Adding to the messiness, technologies enter the market and evolve in ways that seem designed to embarrass pundits. In the 1990s, Bluetooth was supposed to be the next big thing for wireless connections; Wi-Fi wasn’t on most radar screens. Today, Bluetooth has an important role, but Wi-Fi is bigger. Some heralded technology breakthroughs sink without a trace. Sadly, that has been the case for multidimensional spreadsheets like Javelin and Lotus Improv. Other technologies appear, are used in trendy ways and then become mainstream. Instant messaging and chat immediately replaced passing paper notes in class for teenage girls. While somewhat passé in this role today, they have become an essential tool in the workplace. Of course the rate at which technology is incorporated into mainstream business use varies greatly. The Internet became central to business and commerce at an astonishingly fast pace while earlier inventions such as voice mail took about a decade to become universal.
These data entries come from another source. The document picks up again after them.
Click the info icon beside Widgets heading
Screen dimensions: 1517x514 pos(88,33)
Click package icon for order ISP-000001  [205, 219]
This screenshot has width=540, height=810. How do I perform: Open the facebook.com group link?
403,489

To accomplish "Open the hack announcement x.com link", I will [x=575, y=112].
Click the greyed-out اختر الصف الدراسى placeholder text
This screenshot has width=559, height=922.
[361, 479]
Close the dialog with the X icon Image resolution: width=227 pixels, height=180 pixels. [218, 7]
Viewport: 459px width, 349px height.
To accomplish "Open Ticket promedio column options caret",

Software has dominated as a driver over the past two decades, but devices and business process changes have become increasingly important in amplifying the impact and producing knock-on effects that spur innovations of all sorts. Smartphones and other mobile devices might have become another Minitel except that there were programming tools and business models in place (including the absence of top-down control and regulation) that spurred ingenuity, substantially enhancing the value of these devices and making them highly adaptable to personal preferences and individual business needs. Rapid and broad adoption of mobile devices has been driving change in business software to enable companies to utilize the value of these devices. Yet there are plenty of examples of how organizations have failed to change how they conduct business. Our benchmark research finds that companies have been slow to adopt better methods facilitated by information technology for planning and budgeting, closing the books, managing the workforces or handling customer interactions. Software-driven change will come in these areas over the next decade, driven in part by a generational shift as baby boomers retire, and more attention will be paid to cognitive ergonomics and the resulting increased attention to the design of the user experience in business computing, such as gamification.
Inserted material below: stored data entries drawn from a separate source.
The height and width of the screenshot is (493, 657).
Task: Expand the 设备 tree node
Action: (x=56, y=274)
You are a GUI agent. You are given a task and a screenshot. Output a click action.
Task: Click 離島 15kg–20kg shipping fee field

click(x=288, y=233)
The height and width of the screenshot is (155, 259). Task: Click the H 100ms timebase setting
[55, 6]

Innovation in business often takes longer to appear than futurists hope. One part of today’s answer to the “What’s next?” question includes all the things that software marketing departments have been promising over the past decade or so that haven’t come to pass yet. Usually, this is because there is some confusion on the part of vendors between “easier” and “easy.” Many innovations and enhancements in business software have made them easier to use but not easy enough for mainstream adoption or easy enough to spur process innovation or a change in management practices. One example is advanced analytics. There have been steady improvements making it possible for many kinds of users to employ them in business, but most users today require advanced degrees or specialized training (although I have some hope for new mass market tools on the horizon). Consequently, our research finds that two-thirds of companies make little or no use of advanced analytics.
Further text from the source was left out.